My absolute best fanfiction stories, the ones that had the best success, came from a good outline with a breakout of how I was going to get from point A to B to C. With every outline, I’m consulting sources online and in physical books in order to make sure I’m hitting every point I need to in order to tell the story I want.
PLANNING MY WORLDS
Hand in hand with plotting out the story comes planning the world itself, especially because my focus is fantasy and paranormal fiction. An advantage I have while writing fanfiction is that the core canon is already there. There’s not much I need to do besides tweaking this or the other thing, putting my own spin on it.
With original fantasy writing, I use existing human myths, fairy tales, folk tales, and paranormal lore as a launching point. However, I have to make all the canon and keep it consistent. This is more challenging than in fanfiction where I’ve been immersed in the world already as an audience. Instead, I have to make all the decisions and stick to them.
It wasn’t until I began trying to world build my own stories years ago that I realized how much goes into every piece of fiction. I had taken all of that for granted when writing fanfiction. Original writing taught me it goes much deeper than the surface level I had been using. Answering one question about how you want something to work generates a dozen more that need to be answered.
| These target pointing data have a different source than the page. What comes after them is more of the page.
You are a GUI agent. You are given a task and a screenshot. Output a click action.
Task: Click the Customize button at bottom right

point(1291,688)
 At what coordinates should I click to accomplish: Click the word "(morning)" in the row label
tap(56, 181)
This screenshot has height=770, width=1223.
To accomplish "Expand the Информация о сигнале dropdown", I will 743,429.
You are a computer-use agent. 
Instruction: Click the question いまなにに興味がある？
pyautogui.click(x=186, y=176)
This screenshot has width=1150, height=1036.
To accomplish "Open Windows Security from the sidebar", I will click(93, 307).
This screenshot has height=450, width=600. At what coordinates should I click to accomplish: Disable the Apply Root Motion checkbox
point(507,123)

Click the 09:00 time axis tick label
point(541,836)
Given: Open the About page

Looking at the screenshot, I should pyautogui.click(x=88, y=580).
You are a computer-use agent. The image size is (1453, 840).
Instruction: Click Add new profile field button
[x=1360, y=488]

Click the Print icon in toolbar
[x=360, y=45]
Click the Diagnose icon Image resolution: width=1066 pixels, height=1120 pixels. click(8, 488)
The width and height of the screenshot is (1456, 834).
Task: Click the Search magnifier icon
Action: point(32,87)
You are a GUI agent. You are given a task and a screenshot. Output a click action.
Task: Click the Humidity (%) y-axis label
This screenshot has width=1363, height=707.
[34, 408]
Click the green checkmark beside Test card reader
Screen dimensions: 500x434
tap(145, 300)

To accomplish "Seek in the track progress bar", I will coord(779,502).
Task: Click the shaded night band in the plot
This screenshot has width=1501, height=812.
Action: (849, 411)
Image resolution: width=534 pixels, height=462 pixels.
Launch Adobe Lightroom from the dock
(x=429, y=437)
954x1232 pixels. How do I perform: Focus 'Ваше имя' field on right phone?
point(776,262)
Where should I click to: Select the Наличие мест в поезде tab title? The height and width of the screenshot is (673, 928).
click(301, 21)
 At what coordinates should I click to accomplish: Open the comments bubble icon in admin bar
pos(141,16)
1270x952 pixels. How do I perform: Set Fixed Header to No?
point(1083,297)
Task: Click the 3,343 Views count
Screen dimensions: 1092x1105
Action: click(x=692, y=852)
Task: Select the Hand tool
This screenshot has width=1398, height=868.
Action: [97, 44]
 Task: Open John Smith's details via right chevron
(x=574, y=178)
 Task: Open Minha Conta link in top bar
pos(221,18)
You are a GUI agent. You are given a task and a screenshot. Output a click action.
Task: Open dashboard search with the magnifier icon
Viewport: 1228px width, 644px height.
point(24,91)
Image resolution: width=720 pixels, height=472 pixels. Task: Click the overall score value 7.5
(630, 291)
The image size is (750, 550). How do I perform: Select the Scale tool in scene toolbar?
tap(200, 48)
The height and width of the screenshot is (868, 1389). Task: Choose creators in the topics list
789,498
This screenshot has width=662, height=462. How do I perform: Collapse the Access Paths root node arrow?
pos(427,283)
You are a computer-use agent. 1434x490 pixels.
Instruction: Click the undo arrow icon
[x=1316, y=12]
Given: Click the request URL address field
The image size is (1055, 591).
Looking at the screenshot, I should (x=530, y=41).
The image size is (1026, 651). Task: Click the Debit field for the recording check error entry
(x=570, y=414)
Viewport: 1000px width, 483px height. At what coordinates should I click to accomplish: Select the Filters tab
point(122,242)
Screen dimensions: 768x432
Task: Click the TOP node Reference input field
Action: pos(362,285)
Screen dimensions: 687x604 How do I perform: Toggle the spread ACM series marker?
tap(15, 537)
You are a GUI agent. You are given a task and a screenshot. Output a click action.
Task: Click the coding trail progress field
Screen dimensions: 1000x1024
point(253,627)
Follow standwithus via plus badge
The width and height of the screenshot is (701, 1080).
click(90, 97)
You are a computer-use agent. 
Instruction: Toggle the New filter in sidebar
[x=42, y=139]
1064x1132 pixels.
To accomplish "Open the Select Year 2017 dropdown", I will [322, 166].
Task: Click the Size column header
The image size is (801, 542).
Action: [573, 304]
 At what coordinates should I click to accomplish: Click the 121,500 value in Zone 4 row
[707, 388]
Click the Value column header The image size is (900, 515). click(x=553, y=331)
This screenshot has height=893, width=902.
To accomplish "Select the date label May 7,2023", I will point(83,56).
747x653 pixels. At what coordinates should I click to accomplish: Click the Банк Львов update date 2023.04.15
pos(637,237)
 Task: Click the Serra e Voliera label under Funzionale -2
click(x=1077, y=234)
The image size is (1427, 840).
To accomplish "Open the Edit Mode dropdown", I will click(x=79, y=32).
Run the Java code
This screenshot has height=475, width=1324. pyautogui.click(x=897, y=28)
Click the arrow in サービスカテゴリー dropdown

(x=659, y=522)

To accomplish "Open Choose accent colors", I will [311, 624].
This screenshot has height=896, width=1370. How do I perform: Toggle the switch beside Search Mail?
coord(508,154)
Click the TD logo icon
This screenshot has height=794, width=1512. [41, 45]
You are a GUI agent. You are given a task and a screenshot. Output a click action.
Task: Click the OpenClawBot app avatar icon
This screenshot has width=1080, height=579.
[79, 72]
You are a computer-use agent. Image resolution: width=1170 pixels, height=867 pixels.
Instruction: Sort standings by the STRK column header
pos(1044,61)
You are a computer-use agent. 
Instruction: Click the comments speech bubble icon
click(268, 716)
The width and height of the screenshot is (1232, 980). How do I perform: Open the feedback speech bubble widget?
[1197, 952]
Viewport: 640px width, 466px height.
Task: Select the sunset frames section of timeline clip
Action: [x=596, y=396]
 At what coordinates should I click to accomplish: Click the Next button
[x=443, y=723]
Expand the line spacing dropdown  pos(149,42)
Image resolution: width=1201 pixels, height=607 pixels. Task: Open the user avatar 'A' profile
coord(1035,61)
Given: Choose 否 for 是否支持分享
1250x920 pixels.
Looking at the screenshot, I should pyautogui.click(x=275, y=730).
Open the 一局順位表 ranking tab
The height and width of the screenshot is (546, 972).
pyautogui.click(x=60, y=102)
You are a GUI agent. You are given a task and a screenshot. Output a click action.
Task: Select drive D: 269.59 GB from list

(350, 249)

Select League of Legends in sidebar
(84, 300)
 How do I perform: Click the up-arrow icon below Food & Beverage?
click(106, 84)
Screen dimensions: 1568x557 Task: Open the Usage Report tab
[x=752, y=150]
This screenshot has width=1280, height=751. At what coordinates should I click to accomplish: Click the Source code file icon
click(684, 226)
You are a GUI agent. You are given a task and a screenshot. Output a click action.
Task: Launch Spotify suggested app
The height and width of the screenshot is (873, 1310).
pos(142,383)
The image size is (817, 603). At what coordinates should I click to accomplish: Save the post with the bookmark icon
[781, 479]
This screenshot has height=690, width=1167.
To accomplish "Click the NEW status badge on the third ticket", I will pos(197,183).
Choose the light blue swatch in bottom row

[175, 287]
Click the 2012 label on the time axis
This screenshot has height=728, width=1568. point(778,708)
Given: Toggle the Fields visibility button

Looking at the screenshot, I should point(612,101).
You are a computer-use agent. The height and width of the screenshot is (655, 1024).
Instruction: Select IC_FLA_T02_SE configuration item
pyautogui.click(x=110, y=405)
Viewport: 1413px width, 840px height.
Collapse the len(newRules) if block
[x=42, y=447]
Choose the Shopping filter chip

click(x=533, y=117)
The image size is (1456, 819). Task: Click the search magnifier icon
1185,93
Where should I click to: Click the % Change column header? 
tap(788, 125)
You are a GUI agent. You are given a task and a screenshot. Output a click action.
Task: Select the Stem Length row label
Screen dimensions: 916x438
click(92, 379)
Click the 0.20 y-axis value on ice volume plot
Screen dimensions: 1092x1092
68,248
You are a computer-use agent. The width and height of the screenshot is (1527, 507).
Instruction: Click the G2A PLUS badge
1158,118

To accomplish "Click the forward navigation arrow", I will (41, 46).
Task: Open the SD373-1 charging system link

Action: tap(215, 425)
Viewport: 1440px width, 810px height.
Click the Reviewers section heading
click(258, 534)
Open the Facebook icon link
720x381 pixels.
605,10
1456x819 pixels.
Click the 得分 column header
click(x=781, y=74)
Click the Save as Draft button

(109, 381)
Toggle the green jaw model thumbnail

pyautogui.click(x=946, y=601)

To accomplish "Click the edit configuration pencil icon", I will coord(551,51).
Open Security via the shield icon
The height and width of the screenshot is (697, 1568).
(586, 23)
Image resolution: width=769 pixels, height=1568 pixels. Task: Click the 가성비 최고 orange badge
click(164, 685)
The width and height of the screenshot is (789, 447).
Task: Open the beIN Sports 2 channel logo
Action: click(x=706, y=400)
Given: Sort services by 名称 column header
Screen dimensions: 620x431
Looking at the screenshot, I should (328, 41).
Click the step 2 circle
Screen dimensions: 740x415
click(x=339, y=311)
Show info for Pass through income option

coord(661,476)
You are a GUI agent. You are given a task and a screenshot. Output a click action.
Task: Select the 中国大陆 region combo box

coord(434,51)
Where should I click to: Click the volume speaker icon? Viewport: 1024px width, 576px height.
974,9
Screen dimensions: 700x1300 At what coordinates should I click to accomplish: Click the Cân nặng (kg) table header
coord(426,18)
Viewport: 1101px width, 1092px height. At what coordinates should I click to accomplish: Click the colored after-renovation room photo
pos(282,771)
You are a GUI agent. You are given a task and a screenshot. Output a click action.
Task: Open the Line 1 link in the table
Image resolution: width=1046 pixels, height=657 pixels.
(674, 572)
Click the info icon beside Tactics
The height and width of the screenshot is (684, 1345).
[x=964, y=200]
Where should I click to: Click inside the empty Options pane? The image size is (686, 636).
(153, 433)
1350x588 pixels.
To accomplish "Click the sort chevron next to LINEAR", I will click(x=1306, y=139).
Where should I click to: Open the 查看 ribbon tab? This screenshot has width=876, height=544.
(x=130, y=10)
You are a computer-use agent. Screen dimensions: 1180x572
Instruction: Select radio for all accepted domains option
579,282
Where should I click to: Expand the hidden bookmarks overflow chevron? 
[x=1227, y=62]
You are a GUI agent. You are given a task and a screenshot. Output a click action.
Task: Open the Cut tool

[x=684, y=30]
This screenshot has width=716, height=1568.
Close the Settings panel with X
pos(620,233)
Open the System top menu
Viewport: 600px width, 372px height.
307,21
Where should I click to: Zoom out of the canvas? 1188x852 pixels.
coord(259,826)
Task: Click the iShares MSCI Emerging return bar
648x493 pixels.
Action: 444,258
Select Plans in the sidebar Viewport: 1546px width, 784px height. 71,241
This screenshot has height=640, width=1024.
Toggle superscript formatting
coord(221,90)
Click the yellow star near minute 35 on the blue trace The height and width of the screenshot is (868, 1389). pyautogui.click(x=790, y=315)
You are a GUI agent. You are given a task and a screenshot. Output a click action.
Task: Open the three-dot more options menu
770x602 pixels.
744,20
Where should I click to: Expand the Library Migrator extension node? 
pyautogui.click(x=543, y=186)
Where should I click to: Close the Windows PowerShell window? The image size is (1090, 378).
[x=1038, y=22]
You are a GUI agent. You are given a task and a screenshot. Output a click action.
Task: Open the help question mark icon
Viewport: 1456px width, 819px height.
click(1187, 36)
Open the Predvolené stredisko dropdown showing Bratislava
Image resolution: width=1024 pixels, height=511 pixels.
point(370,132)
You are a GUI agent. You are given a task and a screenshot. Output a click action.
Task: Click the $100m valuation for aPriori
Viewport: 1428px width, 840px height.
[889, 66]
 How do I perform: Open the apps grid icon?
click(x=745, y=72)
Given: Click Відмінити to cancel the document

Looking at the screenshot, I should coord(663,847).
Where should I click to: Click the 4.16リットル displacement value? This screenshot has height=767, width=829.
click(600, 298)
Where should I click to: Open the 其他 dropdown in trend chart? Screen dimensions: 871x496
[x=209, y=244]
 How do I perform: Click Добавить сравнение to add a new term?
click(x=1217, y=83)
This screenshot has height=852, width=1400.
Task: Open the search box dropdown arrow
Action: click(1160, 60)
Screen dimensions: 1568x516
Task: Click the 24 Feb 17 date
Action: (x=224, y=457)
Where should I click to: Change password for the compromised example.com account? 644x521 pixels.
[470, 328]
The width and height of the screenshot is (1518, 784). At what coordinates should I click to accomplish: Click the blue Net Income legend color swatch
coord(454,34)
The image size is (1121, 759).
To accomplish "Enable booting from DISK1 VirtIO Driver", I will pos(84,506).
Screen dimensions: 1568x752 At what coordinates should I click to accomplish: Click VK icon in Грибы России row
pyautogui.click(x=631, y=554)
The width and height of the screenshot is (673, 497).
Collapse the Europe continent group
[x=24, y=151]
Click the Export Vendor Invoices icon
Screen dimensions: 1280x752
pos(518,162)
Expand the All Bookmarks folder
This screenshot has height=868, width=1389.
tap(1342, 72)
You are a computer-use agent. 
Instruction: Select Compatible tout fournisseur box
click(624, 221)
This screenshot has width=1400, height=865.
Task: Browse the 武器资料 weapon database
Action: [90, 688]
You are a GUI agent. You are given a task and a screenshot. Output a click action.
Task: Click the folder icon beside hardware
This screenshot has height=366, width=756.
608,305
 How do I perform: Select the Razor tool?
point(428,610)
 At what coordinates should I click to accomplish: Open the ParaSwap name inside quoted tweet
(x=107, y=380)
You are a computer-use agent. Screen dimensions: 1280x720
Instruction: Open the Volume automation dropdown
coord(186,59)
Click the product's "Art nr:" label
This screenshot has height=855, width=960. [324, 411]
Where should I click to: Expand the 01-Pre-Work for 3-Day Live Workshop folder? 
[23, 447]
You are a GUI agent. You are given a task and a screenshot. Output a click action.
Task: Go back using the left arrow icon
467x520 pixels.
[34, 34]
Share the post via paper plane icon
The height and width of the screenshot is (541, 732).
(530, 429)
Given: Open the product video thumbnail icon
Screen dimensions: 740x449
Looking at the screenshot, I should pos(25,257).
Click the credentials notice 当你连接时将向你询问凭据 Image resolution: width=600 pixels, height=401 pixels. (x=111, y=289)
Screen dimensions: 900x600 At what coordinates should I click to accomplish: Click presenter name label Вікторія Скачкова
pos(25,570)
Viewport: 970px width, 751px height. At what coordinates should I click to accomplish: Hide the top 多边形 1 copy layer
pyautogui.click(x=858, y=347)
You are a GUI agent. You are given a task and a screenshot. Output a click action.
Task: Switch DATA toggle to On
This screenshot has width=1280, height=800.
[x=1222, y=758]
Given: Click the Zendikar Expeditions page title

I became mired down in the world building process more often than not. I actually enjoy it, but it kept me from starting stories more often than not. Part of that was lack of confidence. Would the world I was building even be good enough? The other part was that I never felt anything was “ready.”
In examining the works of my favorite writers and episodes of my favorite shows, however, I came to realize something I might not have since I was approaching all of this with my fanfiction writing mindset. I don’t have to know it all. I need to know enough to get the story started. Then I can add on!
That revelation has helped me so much. It’s allowed me to move forward with actually writing stories about the worlds I’ve dreamed of. I still try to fit in as much detail as I can during the world building phase, but I can break myself out of it when I have what I need instead of going down endless rabbit holes and never actually writing.
Writing fanfiction as a beginning gave me the space to test things and realize what worked and what didn’t. I’m not sure I would have even known I needed to learn about plotting and story structure without the successes and failures I had in fanfiction. However, it gave me more than a bit of overconfidence in my ability to plan a world and know when to quit. Overall, though, writing fanfiction helped me learn lessons I needed as an author of original fiction.